The Rank Organisation with its near monopoly of large-scale
distribution, is slow to grasp the changed situation, the big production
companies still dream of colossal epics, like the ill-fated Cleopatra, but
it is still true that the amateur or near-amateur low-budget film (Come
Back Africa, The Savage Eye, The Day) has a far greater chance today
of getting distributed and covering its costs, than it did ten years ago.

In the United States the average weekly cinema attendance fell from
85 millions in 1946 to less than 45 millions in 1958, but the number of
'art houses' rose from about a dozen after the war to about 450 in 1959.
In France, the 'new wave' films, according to Jacques Siclier, "were
really designed for the art houses, where the price of seats is lower than
in the circuit cinemas and where audiences are looking for something
more than entertainment".

Ten years ago you may remember, Bernard Miles had to fight a
battle with the Rank Organisation through the Film Selection Committee
to get a showing for his film Chance of a Lifetime (about a factory taken
over by its workers), which had been refused exhibition since it was
"bad box office". It wasn't a remarkable film but it was a good
deal better than The Angry Silence, and would have had more success
today.

Someone described the present trend in the newspaper industry as
"Gresham's Law in reverse" — the good driving out the bad, for a
change: the small-circulation 'quality' newspapers and weeklies gaining
in circulation, while all but a few of the mass-circulation ones dwindle
and disappear. This is happening in the film press too; the fan magazines
have gone out of business, but serious magazines devoted to the
cinema grow in number : Sight and Sound, Definition, Films and Filming,
Film, Motion, they all have something to say, and they are all serious
about it. Perhaps the same thing is going to happen in the industry
itself. If it does, it will be thanks to that small minority of film makers
and film goers who have already taken the cinema seriously.
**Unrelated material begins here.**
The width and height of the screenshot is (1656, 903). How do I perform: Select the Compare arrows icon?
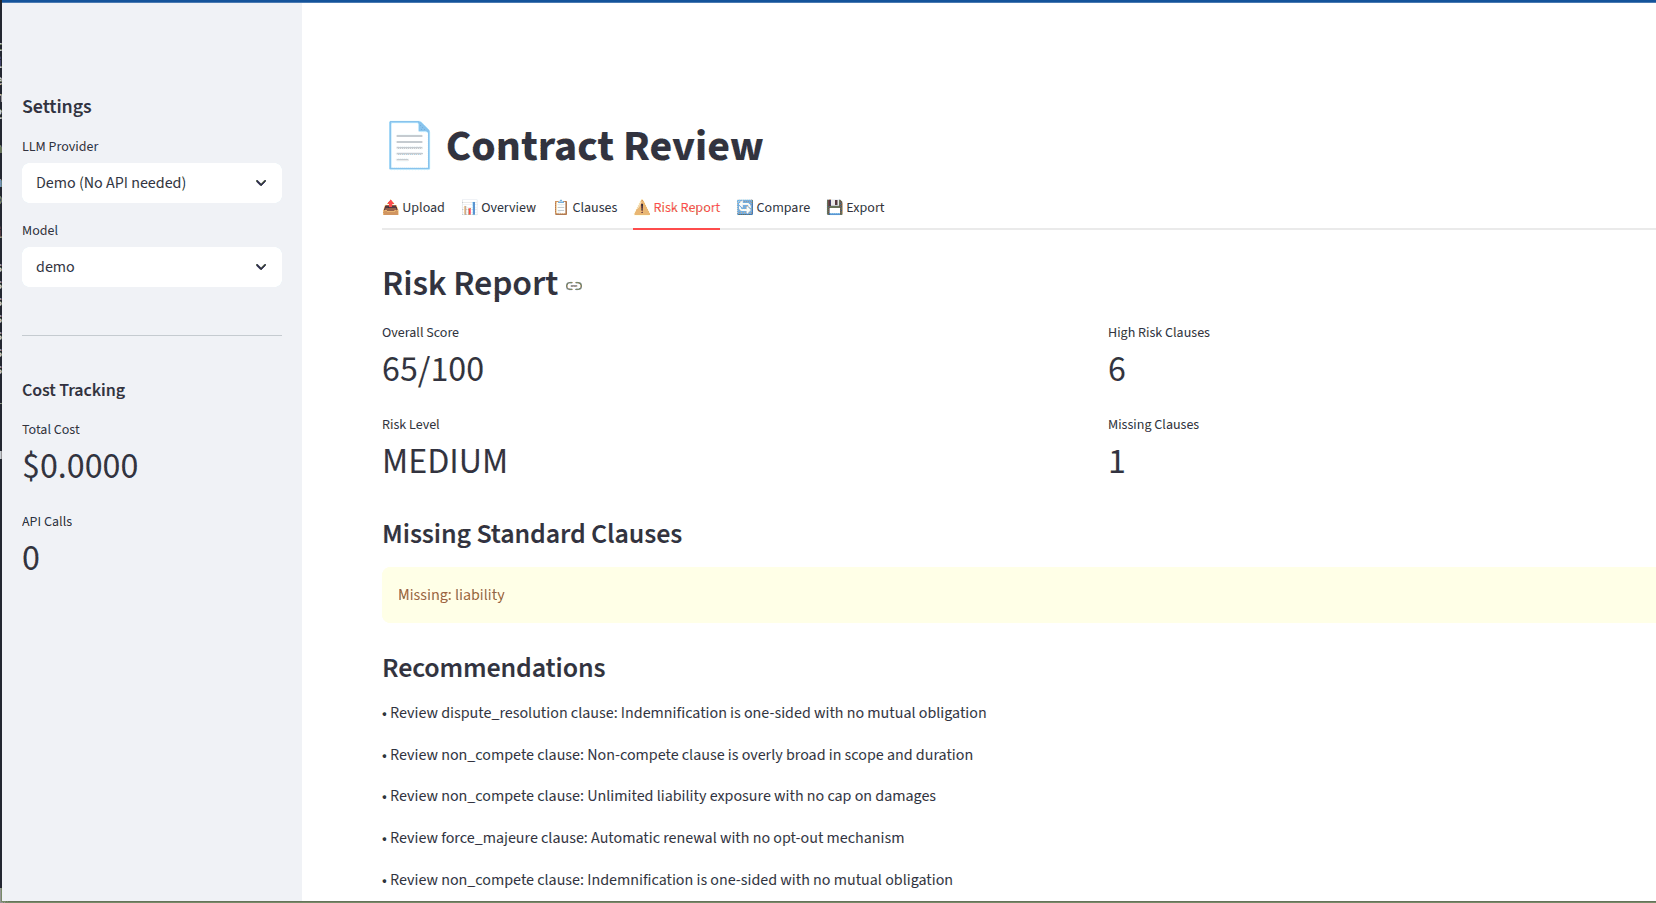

This issue of Anarchy is about some of them. It is not an essay
in film criticism. It is an attempt to describe the background and ideas
of three great directors, Vigo, Bunuel and Flaherty, all of whom are
likely to have a particular interest to readers of this journal by virtue
of the quality of the assumptions on which they acted. All three, you
will notice, throughout their working lives have suffered from the censorship,
both of governments and of distributors. If it were not for
the film society movement in different countries and for the minority
cinemas and 'art houses', most of us would never have seen their films.

We have too, articles by the makers of two recent non-professional
films, about their aims and the difficulties they encountered in realising
them. These difficulties are so immense, and the prospect of financial
recompense so slender, that such films can only be conceived as works
of love. The rigor mortis of professionalism has not touched them.